Welcome to, the ultimate authority on the web for finding information about short sales and foreclosures in your state.  We have everything you need to educate yourself about the short sale and foreclosure process in your state.

Short sale laws and foreclosure rules vary from state to state across America. There are new short sale laws in California, short sale laws in Florida, short sale laws in Nevada and other states that have been updated because of the current foreclosure crisis to prevent fraud and protect homeowners from various schemes that could cause them to lose there home.

Short sales have increased in popularity during this time as they seem to have a less drastic effect on the homeowners credit than a foreclosure.  Because of this, Short sale laws have been instituted that require real estate agents, attorneys and third party negotiators to maintain a certain level of expertise and licensing.

Some states allow lenders to foreclose on a home through a non-judicial foreclosure.  In this process, the lender sends a Notice of Default and Election to Sell letter to the seller.  The bank has assigned a trustee through the Deed of Trust that was established when the seller took the loan out on the property.  After a certain number of days, the property is sold on the courthouse steps to the highest bidder.  If there is no bidder, or if no bid exceeds the minimum dollar amount set out by the trustee, then to property reverts back to the lender and becomes what is called a Bank Owned home or an REO (real estate owned).

Some states, like Maine, Illinois, Florida and others require the bank to foreclose through a judicial foreclosure. the lenders go to court in what is known as a judicial foreclosure proceeding where the court must issue a final judgment of foreclosure.
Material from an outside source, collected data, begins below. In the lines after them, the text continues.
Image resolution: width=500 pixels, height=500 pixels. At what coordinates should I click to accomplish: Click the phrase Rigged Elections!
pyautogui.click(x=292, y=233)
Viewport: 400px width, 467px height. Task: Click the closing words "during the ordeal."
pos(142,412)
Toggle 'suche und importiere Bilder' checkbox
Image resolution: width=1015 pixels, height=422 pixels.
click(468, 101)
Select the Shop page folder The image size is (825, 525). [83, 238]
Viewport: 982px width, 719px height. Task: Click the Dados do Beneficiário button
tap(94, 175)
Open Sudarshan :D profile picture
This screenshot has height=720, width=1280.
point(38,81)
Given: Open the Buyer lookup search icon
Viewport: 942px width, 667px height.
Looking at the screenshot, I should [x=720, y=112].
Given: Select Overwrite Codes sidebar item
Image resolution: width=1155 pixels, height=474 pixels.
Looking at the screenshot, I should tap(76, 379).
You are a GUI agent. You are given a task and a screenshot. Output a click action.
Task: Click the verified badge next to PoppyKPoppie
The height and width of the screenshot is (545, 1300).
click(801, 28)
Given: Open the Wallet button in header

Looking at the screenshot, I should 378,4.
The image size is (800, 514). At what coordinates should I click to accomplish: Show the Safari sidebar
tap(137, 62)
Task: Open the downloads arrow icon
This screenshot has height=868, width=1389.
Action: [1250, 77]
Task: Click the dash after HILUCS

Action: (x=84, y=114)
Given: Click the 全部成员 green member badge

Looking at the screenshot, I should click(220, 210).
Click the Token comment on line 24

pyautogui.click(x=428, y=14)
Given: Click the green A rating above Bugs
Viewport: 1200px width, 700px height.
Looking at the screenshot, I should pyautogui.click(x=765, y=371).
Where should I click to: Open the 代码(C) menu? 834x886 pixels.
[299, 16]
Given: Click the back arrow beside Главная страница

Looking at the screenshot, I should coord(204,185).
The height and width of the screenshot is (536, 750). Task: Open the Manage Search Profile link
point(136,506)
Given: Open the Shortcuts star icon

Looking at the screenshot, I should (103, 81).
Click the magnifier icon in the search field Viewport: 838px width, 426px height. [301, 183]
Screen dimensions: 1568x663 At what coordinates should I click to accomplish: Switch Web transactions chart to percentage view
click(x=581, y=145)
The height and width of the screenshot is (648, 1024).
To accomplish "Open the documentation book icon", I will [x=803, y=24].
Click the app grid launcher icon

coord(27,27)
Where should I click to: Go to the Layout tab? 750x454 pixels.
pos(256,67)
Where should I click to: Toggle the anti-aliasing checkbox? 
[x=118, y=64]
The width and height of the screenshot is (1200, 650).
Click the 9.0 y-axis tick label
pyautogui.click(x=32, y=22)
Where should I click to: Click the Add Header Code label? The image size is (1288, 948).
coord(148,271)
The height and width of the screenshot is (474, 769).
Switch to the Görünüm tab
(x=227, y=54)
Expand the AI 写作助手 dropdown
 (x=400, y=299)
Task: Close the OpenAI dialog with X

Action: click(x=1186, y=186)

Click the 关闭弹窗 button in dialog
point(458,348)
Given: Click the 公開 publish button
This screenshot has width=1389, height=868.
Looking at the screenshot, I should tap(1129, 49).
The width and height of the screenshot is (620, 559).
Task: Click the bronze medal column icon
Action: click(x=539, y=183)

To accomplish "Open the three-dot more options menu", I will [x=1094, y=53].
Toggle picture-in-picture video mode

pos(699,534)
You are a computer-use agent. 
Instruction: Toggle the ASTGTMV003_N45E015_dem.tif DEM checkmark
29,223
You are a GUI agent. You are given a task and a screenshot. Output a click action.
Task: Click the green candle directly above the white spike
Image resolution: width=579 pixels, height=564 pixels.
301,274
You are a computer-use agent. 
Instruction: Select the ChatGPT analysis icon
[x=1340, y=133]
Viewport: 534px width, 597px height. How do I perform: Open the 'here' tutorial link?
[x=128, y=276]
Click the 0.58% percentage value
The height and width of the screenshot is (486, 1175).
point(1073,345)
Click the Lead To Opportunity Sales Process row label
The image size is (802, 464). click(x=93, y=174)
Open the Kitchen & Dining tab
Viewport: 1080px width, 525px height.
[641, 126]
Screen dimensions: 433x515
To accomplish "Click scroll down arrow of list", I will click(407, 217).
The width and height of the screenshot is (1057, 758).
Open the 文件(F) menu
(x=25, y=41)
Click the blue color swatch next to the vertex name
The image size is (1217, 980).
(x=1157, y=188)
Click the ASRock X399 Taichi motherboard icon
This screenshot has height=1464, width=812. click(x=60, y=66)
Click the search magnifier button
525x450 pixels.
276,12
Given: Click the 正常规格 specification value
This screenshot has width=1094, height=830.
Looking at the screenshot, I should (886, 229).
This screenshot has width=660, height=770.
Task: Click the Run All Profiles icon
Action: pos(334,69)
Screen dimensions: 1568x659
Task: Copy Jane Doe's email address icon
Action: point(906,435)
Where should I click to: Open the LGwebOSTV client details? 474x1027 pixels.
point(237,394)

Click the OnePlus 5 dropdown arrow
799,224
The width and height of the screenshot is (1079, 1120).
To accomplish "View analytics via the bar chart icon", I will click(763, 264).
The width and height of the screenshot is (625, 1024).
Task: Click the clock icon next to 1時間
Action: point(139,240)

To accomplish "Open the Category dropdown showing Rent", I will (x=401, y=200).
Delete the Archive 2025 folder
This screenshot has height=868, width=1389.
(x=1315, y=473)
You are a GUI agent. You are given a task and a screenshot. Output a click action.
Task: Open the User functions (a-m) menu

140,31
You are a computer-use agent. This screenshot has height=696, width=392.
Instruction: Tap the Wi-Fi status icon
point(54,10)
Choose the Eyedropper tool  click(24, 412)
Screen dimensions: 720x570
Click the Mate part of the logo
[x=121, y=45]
The property is then sold as part of a publicly noticed sale. The court with jurisdiction over a foreclosure is known as the Circuit Court. In Illinois, for example, the Circuit Courts are broken down by county, and the Chancery Division handles foreclosures. A complaint is filed in Circuit Court along with what is known a lis pendens. A lis pendens is a recorded document that provides public notice that the property is being foreclosed upon.

Another important law to keep in mind around short sale laws and foreclosures is the ability for the lender to pursue what is called a deficiency judgement for the remaining balance.  For example, if the bank forecloses on a property and doesn’t not receive a bid high enough to cover the original balance, the lander may be able to pursue a judgement against the former owner for the remaining balance.  Some state, like Oregon, do not allow the lender to do this. The act of foreclosing is the only remedy the bank has in this case.

When it comes to short sales, it is up to the lender to decide if they will pursue the seller for the remaining balance.  It is important for the seller to know if the lender is waiving that right.  A waiver of the deficiency balance should be in writing on the short sale approval letter.  California has recently passed a law that requires all short sales in California to have a waiver of deficiency in them.  This means that all short sales done in the state of California allow the seller to owe nothing to the lenders upon completion.  There are also certain government short sale programs like the Home Affordable Foreclosure Alternative (HAFA), that require all lenders that participate in it to waive the deficiency balance.